▶ _Problem_
Return the lines exactly as they stand, from the first of the material through the line containing "Uživatelské jméno : (1017, 394)".

▶ _Extracted material_
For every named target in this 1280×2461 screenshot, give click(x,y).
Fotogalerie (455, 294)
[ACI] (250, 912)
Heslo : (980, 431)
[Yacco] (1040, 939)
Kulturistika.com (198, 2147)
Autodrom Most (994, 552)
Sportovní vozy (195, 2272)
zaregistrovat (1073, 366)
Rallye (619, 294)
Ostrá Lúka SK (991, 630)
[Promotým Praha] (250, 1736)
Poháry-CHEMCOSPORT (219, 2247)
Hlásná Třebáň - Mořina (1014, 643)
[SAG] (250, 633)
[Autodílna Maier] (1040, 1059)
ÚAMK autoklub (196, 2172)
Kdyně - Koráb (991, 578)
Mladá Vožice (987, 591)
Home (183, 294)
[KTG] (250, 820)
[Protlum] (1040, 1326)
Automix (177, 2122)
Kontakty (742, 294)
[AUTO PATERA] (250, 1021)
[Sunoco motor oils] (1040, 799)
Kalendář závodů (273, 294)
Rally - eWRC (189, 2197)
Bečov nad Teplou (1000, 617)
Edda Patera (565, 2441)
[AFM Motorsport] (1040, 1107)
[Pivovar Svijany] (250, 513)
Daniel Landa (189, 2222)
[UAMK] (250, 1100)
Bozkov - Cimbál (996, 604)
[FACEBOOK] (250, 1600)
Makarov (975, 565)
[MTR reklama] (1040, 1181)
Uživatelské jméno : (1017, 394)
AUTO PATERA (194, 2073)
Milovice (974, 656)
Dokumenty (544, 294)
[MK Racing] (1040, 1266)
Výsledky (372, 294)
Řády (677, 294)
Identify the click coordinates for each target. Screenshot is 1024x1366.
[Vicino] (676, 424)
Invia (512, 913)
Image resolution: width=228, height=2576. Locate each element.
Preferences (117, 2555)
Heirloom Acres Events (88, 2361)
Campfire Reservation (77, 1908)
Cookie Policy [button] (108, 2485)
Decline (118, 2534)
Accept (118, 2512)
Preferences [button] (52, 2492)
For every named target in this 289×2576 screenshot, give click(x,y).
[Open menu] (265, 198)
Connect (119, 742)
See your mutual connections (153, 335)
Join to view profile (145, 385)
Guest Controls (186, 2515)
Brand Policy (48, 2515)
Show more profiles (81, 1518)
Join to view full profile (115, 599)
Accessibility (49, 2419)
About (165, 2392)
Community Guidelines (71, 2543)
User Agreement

▶ _Task solution_
For every named target in this 1280×2461 screenshot, give click(x,y).
Fotogalerie (455, 294)
[ACI] (250, 912)
Heslo : (980, 431)
[Yacco] (1040, 939)
Kulturistika.com (198, 2147)
Autodrom Most (994, 552)
Sportovní vozy (195, 2272)
zaregistrovat (1073, 366)
Rallye (619, 294)
Ostrá Lúka SK (991, 630)
[Promotým Praha] (250, 1736)
Poháry-CHEMCOSPORT (219, 2247)
Hlásná Třebáň - Mořina (1014, 643)
[SAG] (250, 633)
[Autodílna Maier] (1040, 1059)
ÚAMK autoklub (196, 2172)
Kdyně - Koráb (991, 578)
Mladá Vožice (987, 591)
Home (183, 294)
[KTG] (250, 820)
[Protlum] (1040, 1326)
Automix (177, 2122)
Kontakty (742, 294)
[AUTO PATERA] (250, 1021)
[Sunoco motor oils] (1040, 799)
Kalendář závodů (273, 294)
Rally - eWRC (189, 2197)
Bečov nad Teplou (1000, 617)
Edda Patera (565, 2441)
[AFM Motorsport] (1040, 1107)
[Pivovar Svijany] (250, 513)
Daniel Landa (189, 2222)
[UAMK] (250, 1100)
Bozkov - Cimbál (996, 604)
[FACEBOOK] (250, 1600)
Makarov (975, 565)
[MTR reklama] (1040, 1181)
Uživatelské jméno : (1017, 394)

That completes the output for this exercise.